WHAT TO DO — Copy out all lines of the material below in which "logo" occurs.

EXERCISE MATERIAL —
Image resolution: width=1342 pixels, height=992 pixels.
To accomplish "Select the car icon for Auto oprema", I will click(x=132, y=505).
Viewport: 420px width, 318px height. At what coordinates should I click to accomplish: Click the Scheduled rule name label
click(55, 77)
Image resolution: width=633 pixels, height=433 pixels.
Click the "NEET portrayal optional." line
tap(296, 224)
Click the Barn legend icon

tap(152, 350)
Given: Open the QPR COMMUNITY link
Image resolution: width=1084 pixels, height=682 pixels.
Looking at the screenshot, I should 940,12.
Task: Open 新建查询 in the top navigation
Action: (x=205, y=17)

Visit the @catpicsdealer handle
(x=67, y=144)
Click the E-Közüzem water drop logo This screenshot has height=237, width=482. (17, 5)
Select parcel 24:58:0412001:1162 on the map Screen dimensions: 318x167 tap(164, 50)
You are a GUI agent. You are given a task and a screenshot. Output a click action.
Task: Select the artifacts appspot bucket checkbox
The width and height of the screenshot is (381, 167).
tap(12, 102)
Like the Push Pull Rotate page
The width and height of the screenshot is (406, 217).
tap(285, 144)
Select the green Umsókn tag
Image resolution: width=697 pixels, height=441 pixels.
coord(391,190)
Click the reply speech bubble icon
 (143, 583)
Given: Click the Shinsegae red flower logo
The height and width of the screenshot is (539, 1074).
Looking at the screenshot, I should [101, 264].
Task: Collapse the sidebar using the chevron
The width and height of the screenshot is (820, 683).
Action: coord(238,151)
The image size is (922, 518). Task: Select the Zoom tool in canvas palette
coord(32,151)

RESPONSE —
Click the E-Közüzem water drop logo This screenshot has height=237, width=482. (17, 5)
Given: Click the Shinsegae red flower logo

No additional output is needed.